Operas have been notorious for strutting prima donnas with soaring and flawless notes. This production has all of the soar without any of the selfishness. The cast gives of themselves to each other and puts the story and music first and foremost. As an audience, we have the feeling that it isn’t about them as performers, but their lives as characters. This shared experience is only heightened by the incredible design team.
Peter Dean Beck’s set has an interesting history. It was created by the Utah Opera, then loaned to Arizona Opera for its debut, and now brought back to the Utah Opera for its first time on the Utah Opera stage. When the curtain went up, the set was the first thing that took our breath away. The understated impressiveness of the set made us both say, “Wow, that’s awesome.” Not only does it look amazing, it is versatile. It doubles as the inside of their home and both the internal and external spaces around a tavern, where much of the action takes place. With a few changes it can become any space and was an excellent place to stage the whole show.
Susan Memmott Allred’s costuming was colorful, but intentionally dulled to give both a sense of the operatic grandness while keeping true to the poor lifestyle of those who wore the costumes. Much of character relationships are instantly captured in the costuming, with color-palettes connecting characters. Of particular note was the subtle connection between mother and child during one of the scenes where children are wanting toys from Parpignol (Christopher Oglesby) and their mothers come out to scold them. The mother/child connection of color and pattern is not overt, but it is unmistakable whom belonged to whom. This shows a special deftness of a true costuming craftsman and artist.
Robert Tweten conducted. He does this with precision and incredible pacing. Tweten has enjoyed a long collaboration with the Utah Opera and Symphony. This will be his eleventh experience conducting the Opera/Symphony since 2005. The orchestra swells and persuades the audience, just as much as the actors on the stage. We feel a shared connection with the orchestra and the notes they play. With a sixty piece orchestra, the pit was full. The sound falls upon the audience with what feels like perfection.
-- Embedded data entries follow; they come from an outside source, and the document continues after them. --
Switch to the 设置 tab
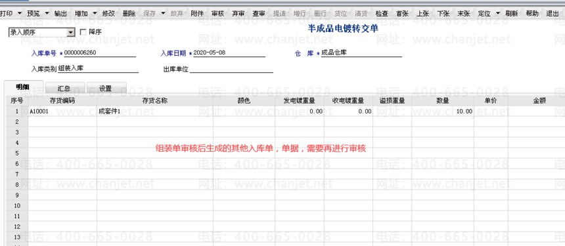565x246 pixels. pos(106,89)
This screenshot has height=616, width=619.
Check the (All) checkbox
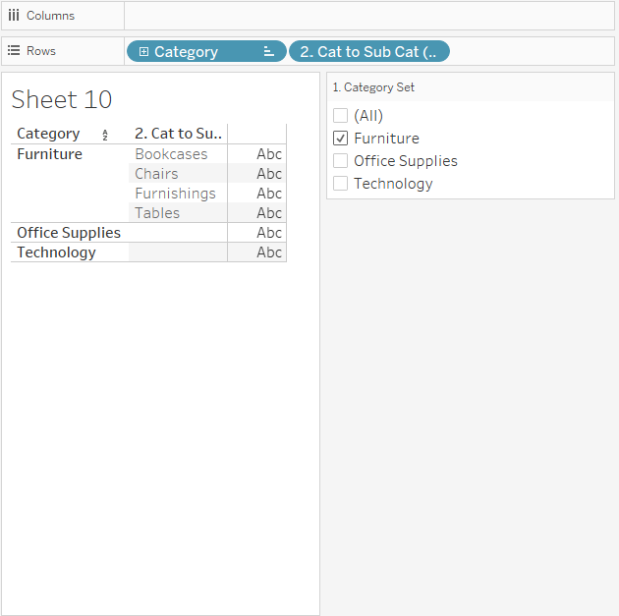pyautogui.click(x=341, y=116)
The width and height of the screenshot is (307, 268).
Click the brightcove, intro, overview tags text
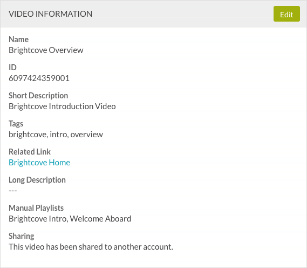(56, 135)
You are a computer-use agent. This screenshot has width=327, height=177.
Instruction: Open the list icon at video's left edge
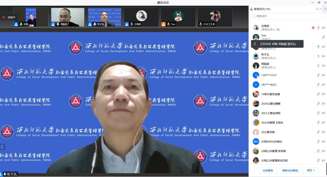[x=2, y=147]
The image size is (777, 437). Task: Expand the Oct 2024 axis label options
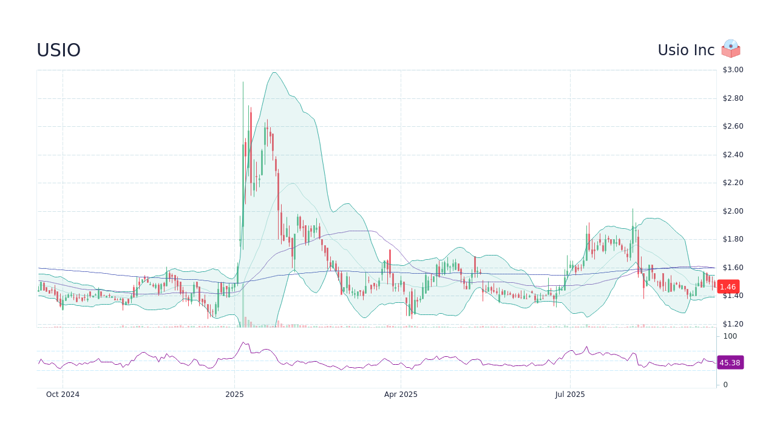[63, 394]
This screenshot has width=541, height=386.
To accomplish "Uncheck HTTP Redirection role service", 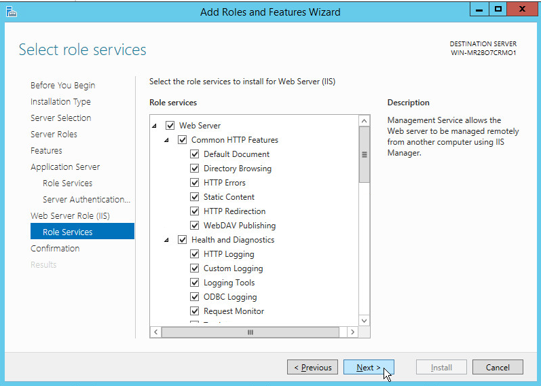I will click(195, 211).
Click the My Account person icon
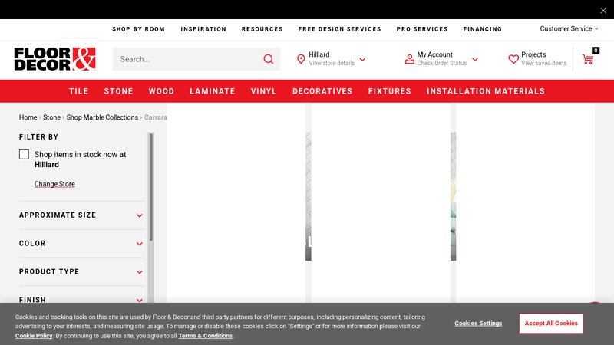Screen dimensions: 614x345 point(410,59)

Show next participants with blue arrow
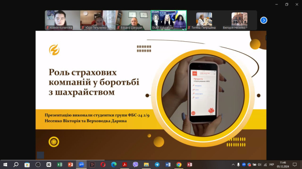pos(264,20)
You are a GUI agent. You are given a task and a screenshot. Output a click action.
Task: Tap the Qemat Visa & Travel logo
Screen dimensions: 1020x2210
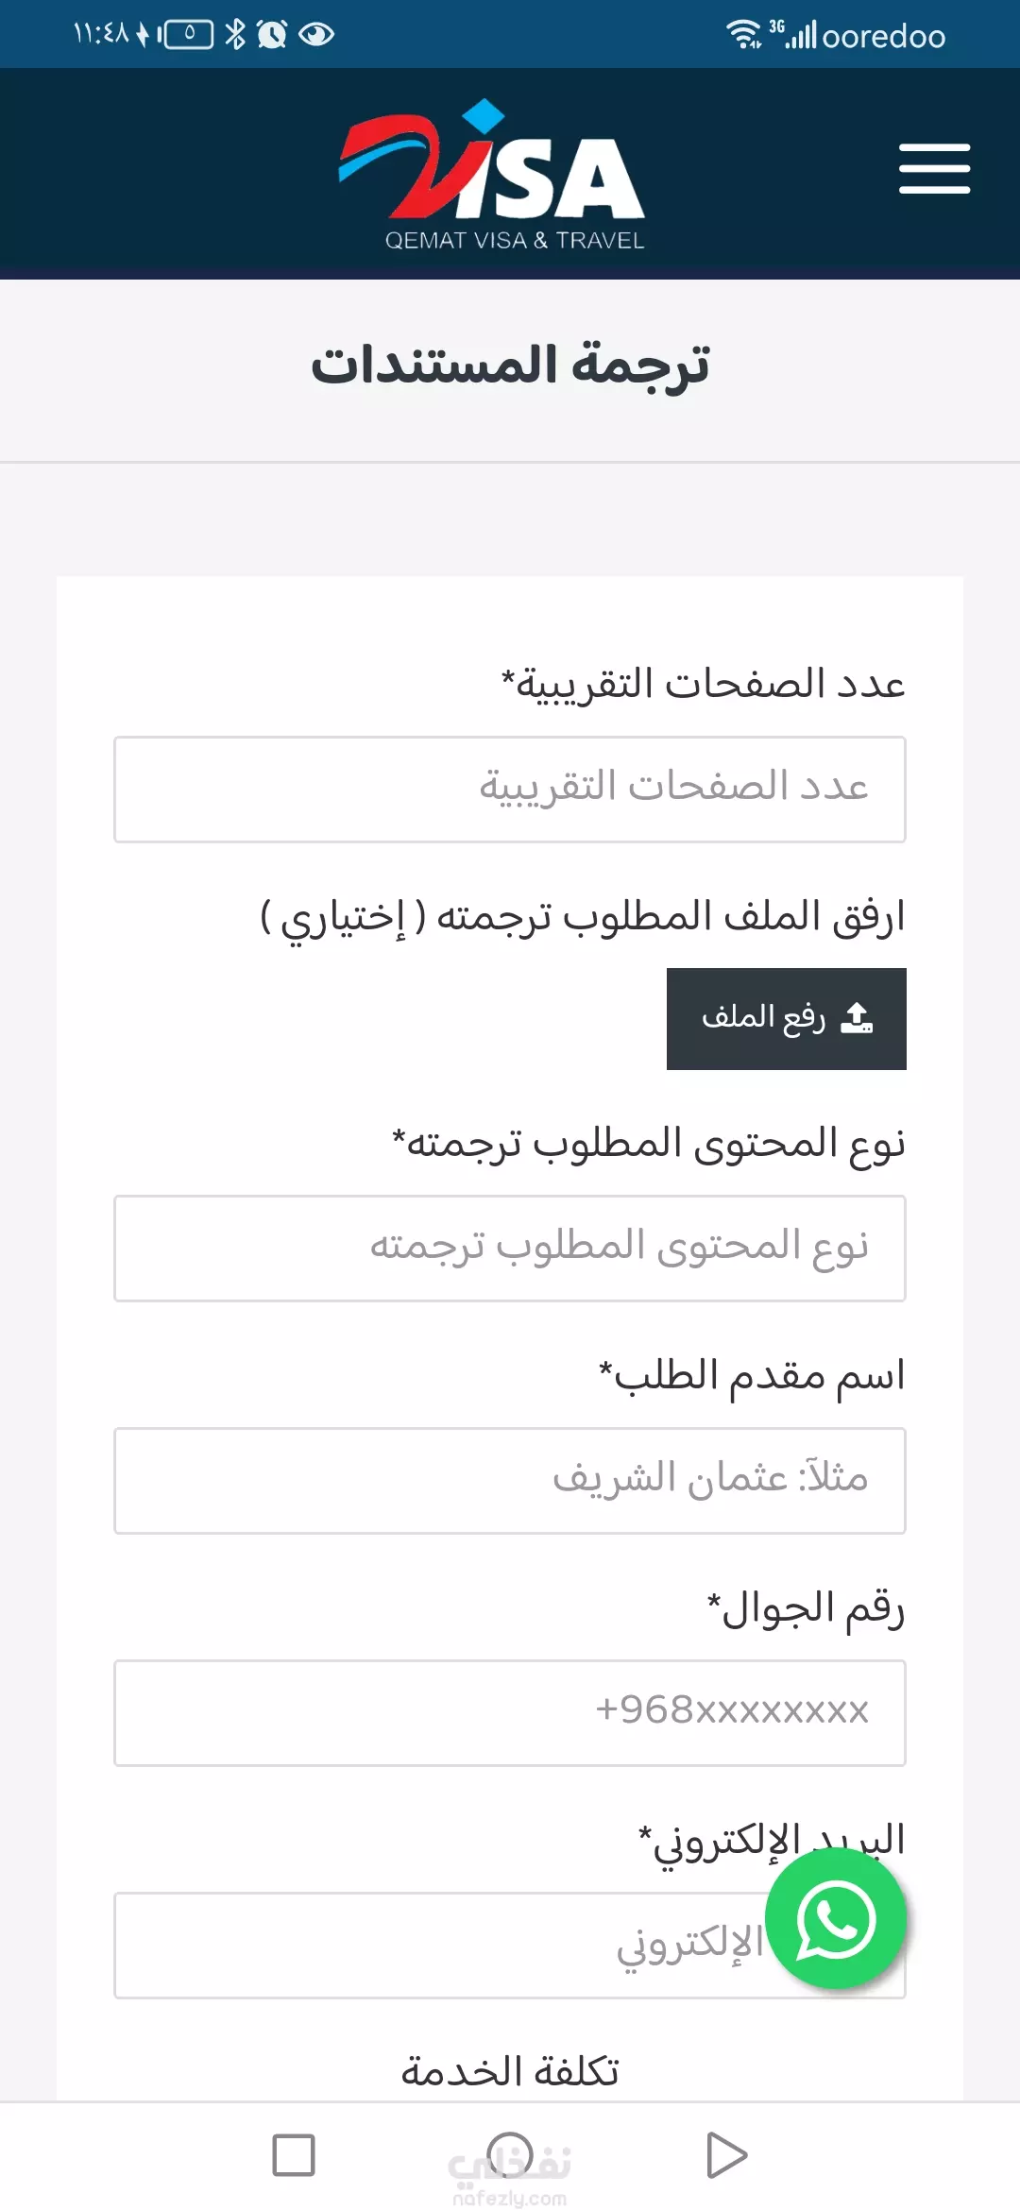[492, 176]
The direction by Clawson was just what it needed to be; carefully choreographed pictures to help tell the story clearly from any seat in the house. Clawson herself has a long history with Bohème. In an interview, she delightfully told the interviewer that she might not know where the keys to her car were but she knew every word to Bohème. Her love and deep understanding was evident from every tableau and the beautiful staging. In fact, she herself did the translation of the supertitles. She has worked for the Santa Fe Opera for over fifteen seasons and is the Assistant Director of their Apprentice Singer Program and Director of the Young Voices of the Santa Fe Opera.
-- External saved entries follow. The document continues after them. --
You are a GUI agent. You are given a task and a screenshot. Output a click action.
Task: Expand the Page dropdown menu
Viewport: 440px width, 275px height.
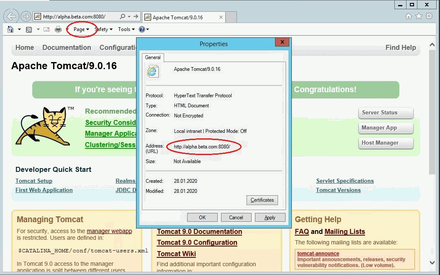click(x=81, y=29)
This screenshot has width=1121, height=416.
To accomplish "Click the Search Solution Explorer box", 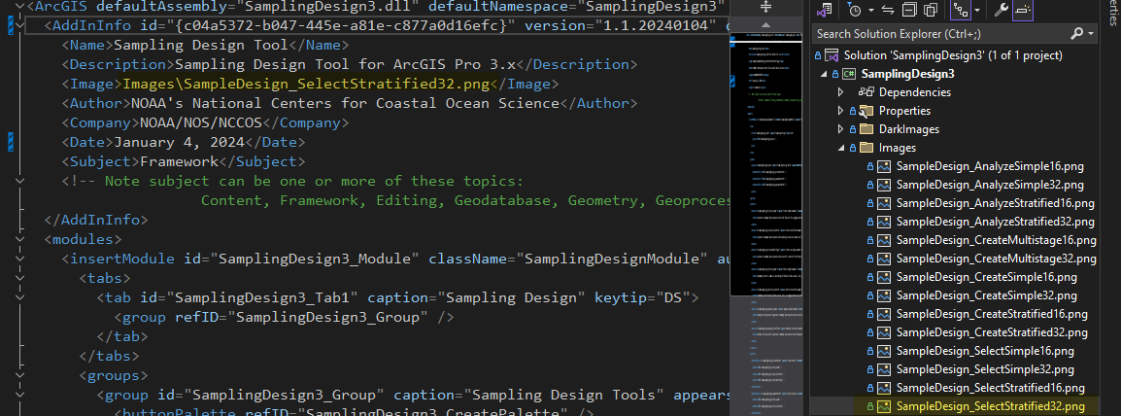I will [x=937, y=34].
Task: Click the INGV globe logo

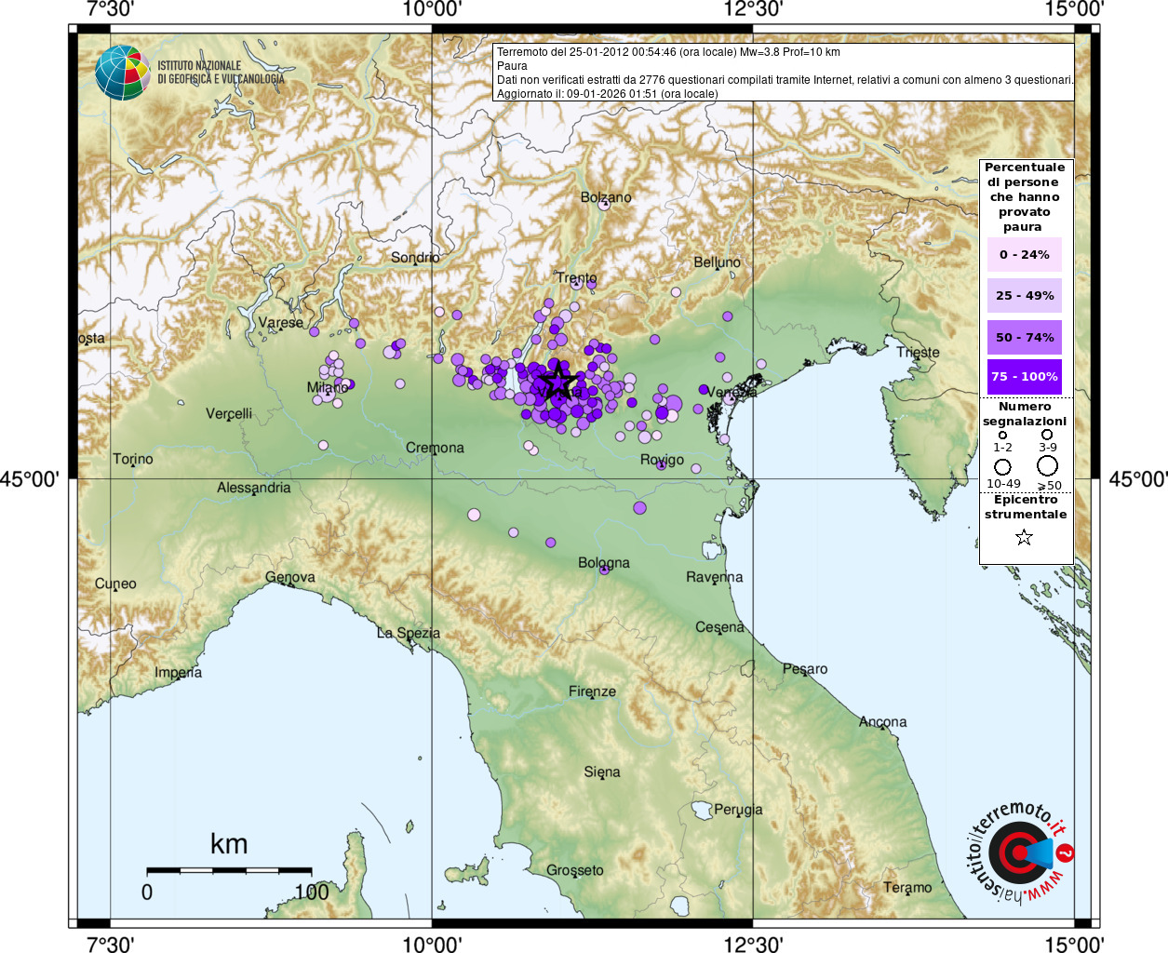Action: (122, 73)
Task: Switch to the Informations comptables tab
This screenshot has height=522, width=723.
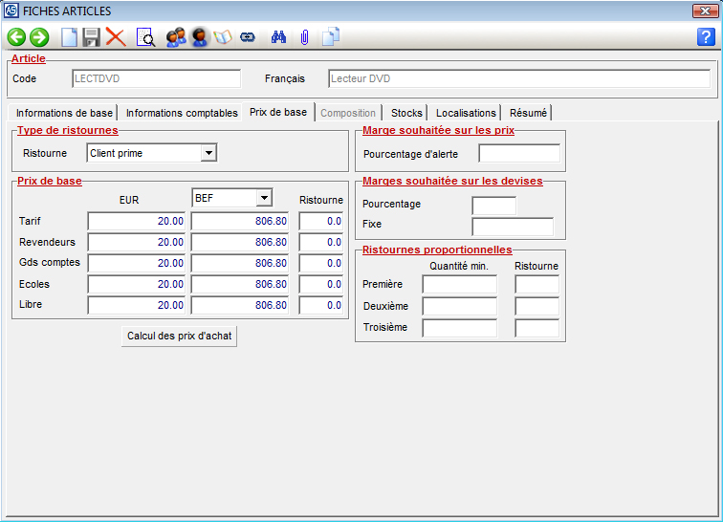Action: [x=182, y=113]
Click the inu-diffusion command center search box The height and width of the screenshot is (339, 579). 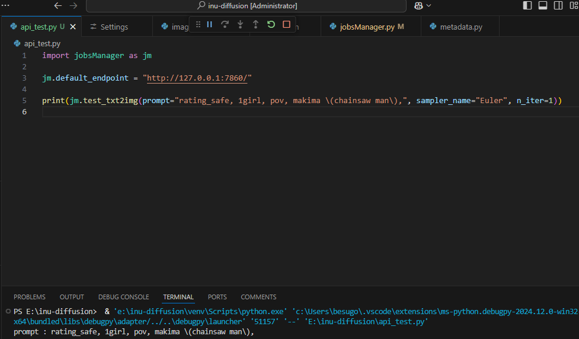tap(246, 5)
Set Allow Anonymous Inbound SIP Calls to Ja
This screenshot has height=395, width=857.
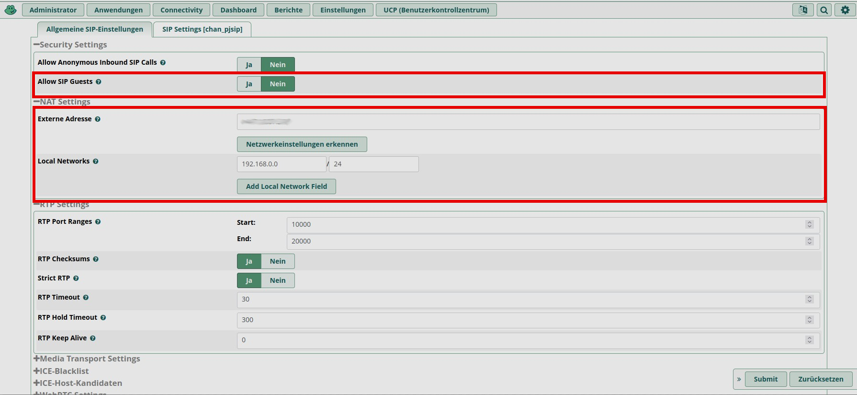click(x=249, y=65)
At first glance, Bohème is a depiction of the joys and sorrows of life and love and its loss. When you look deeper, it reveals something more; the significance of small things, of trivial things – a bonnet, an old overcoat, a chance meeting on Christmas Eve. It shares with us that these items and these meetings are what bring us greater significance and relevance to our lives. In this instance those small things become great. I was reminded of what may be small to others but are great to me; a stuffed animal bunny now faded and grey with age but given to me with the greatest love from my now deceased mother, a photograph, love letters from my husband carefully handwritten (because he knows I prefer it that way), and creations by my children. These simple parts of life give us the greatest joy and the greatest sorrows. It is with this lens that I choose to surrender to the swells of Puccini with those four starving artists in Paris, choose to view Bohemia, choose to hold my own version of a lovers bonnet close to my chest in a loving embrace.
La Bohème is performed in Italian with English supertitles. The run time is approximately 2 hours 45 minutes, including intermission. This show is appropriate for all ages but recommended for those 8 and older. When you come to the theatre, there is public parking directly across the street, down a ramp into a parking garage. Just look for the signs that take you to the elevator for the Capitol Theatre. You will initially come out at the entrance of The Olive Garden. Go outside and you will see the front of the Capitol just across the street. The price for parking is $7, but it covers you for the entirety of the evening and access to and from the garage is simple – well worth the effort.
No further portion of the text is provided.